Converse Mode¶
Full bidirectional voice Q&A. The agent speaks a question, records the user's voice response via microphone, transcribes it with whisper.cpp (or Wispr Flow), and returns the text.
This is the only blocking mode — the tool call doesn't return until the user finishes speaking or the timeout expires.
When to Use¶
- Interactive Q&A sessions: "What did you think of the prototype?"
- Drilling sessions: "Walk me through how the auth flow works"
- Discovery calls: "What are the main pain points with the current system?"
- QA testing: "How does the checkout page look on your screen?"
MCP Tool¶
Name: qa_voice_converse
Alias: qa_voice_ask
Parameters¶
| Parameter | Type | Required | Default | Description |
|---|---|---|---|---|
message |
string | Yes | — | Question or prompt to speak aloud (non-empty) |
timeout_seconds |
number | No | 300 |
Max wait time for response (clamped to 10-3600) |
Returns¶
On success — the user's transcribed text:
On timeout / no speech:
{
"content": [{ "type": "text", "text": "[converse] No response received within 300 seconds.

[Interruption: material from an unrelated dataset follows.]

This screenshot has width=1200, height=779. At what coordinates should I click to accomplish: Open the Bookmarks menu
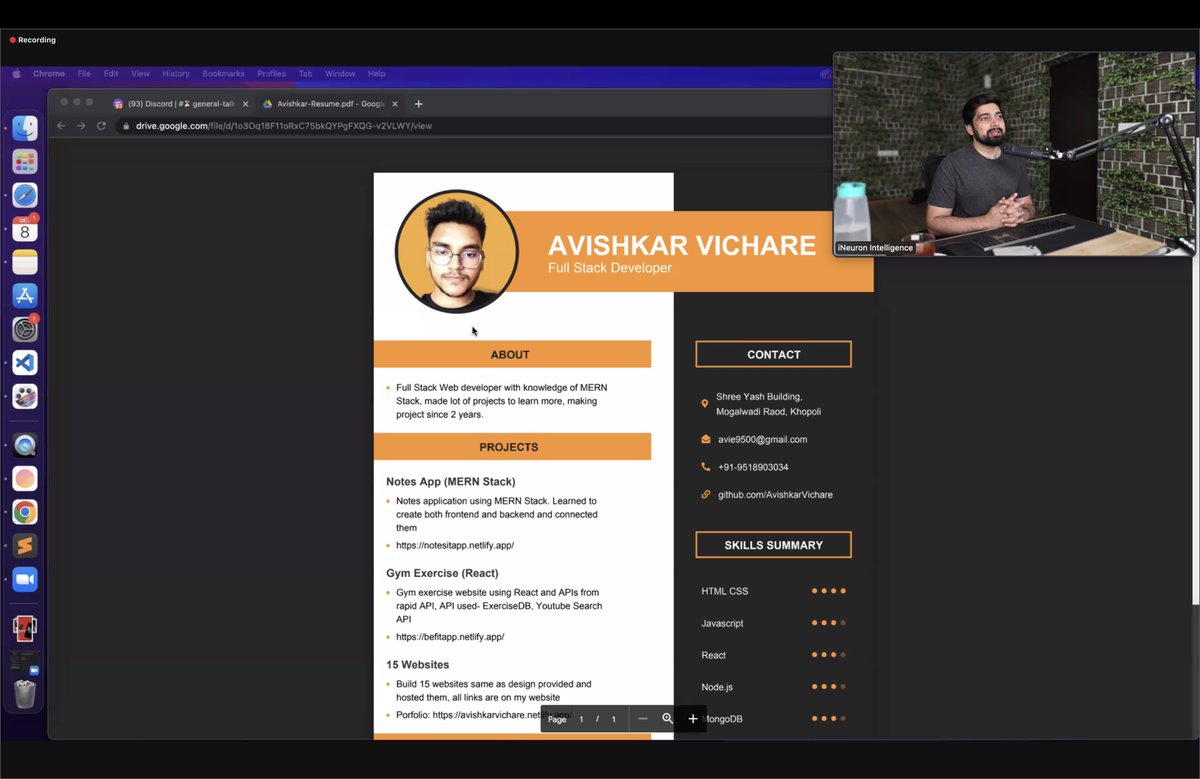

The user may have stepped away." }]
}
On busy (another session has the mic):
{
"content": [{ "type": "text", "text": "[converse] Line is busy — voice session owned by mcp-12345 (PID 12345) since 2026-02-21T10:00:00Z. Fall back to text input, or wait for the other session to finish." }],
"isError": true
}
Errors¶
| Error | Cause | Fix |
|---|---|---|
| Line busy | Another session has the mic | Wait or fall back to text |
| sox not installed | rec command not found |
brew install sox |
| Mic permission denied | Terminal not authorized | macOS: System Settings > Privacy > Microphone |
| No STT backend | Neither whisper.cpp nor Wispr available | Install whisper-cpp or set QA_VOICE_WISPR_KEY |
Behavior¶
Full Flow¶
- Session booking — auto-books if not already booked (lockfile check)

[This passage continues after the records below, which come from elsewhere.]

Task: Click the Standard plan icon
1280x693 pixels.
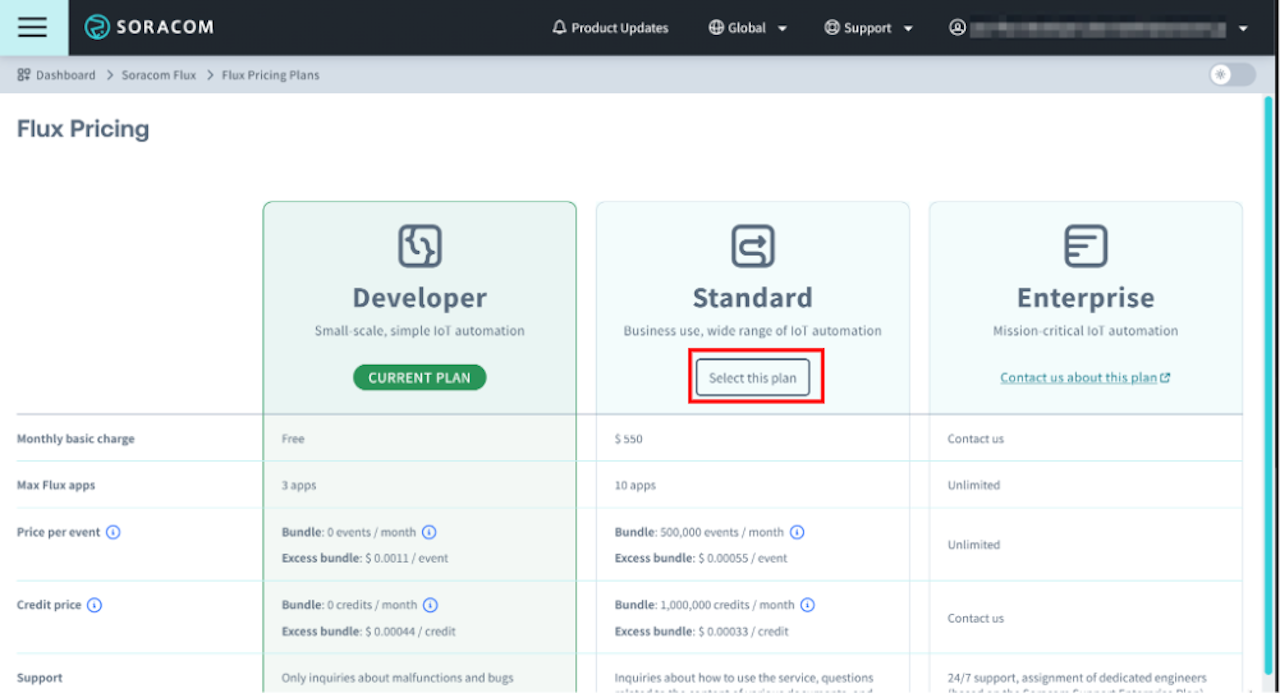Action: pos(752,245)
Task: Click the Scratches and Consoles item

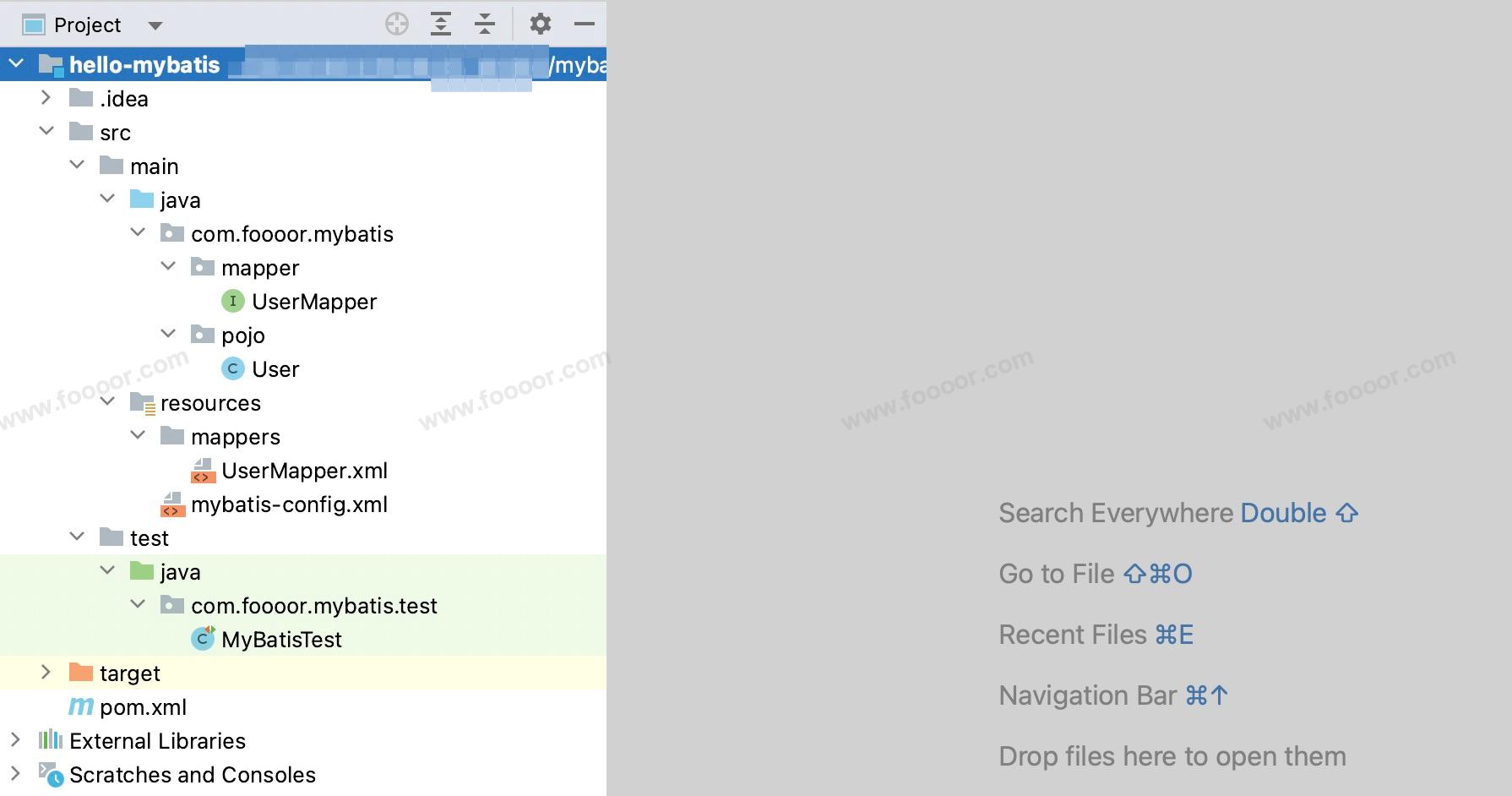Action: pyautogui.click(x=192, y=775)
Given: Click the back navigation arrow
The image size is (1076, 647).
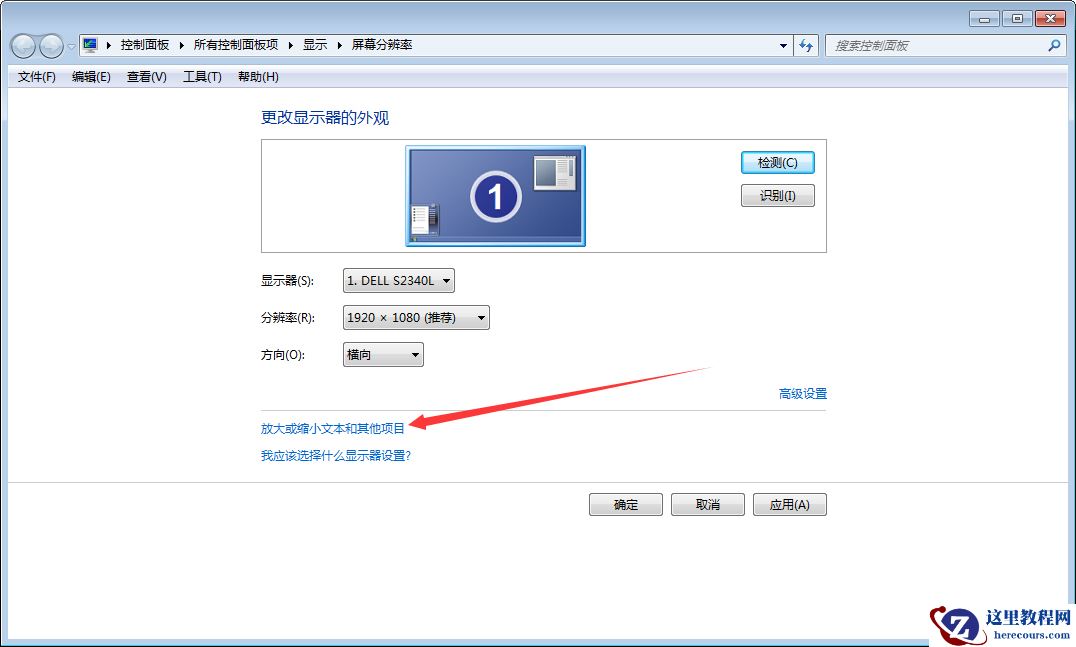Looking at the screenshot, I should pyautogui.click(x=22, y=46).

- Clear state — removes leftover input/stop signals
- Speak question — edge-tts synthesizes and plays the question
- Record mic — sox starts recording 16kHz 16-bit mono PCM
- Wait for stop — user touches
/tmp/voicelayer-stop(primary) or silence detected (fallback) - Transcribe — whisper.cpp or Wispr Flow converts audio to text
- Return — transcribed text returned to the agent
Stop Methods (in priority order)¶
- User stop signal (PRIMARY):
touch /tmp/voicelayer-stop - Silence detection (FALLBACK): 5 seconds of silence after speech is detected
- Timeout (SAFETY NET):
timeout_secondsparameter (default 300s)
Why user-controlled stop is primary
Silence detection can misfire — background noise, thinking pauses, or mic sensitivity issues cause premature cutoff. The touch-file approach gives the user explicit control over when they're done speaking.
Session Booking¶
Converse mode requires exclusive mic access. The first converse call auto-books a session:
- Lockfile:
/tmp/voicelayer-session.lock - Contains: PID, session ID, start timestamp
- Stale lock cleanup: dead PIDs are auto-detected and removed
- Race condition safe: uses atomic exclusive file creation (
wxflag)
Other Claude Code sessions that try to use converse see "line busy" and should fall back to text input.
The lock is released when the MCP server process exits (SIGTERM/SIGINT/exit handlers).
Recording Details¶
| Setting | Value |
|---|---|
| Sample rate | 16,000 Hz |
| Channels | 1 (mono) |
| Bit depth | 16-bit signed |
| Format | Raw PCM -> WAV |
| Silence threshold | RMS 500 (configurable) |
| Silence duration | 5 seconds (converse-specific) |
Audio is recorded as raw PCM via sox, wrapped in a WAV header, then passed to the STT backend.
Speech Rate¶
Default: +0% (natural conversational pace).
No auto-slowdown applied — converse questions are typically short.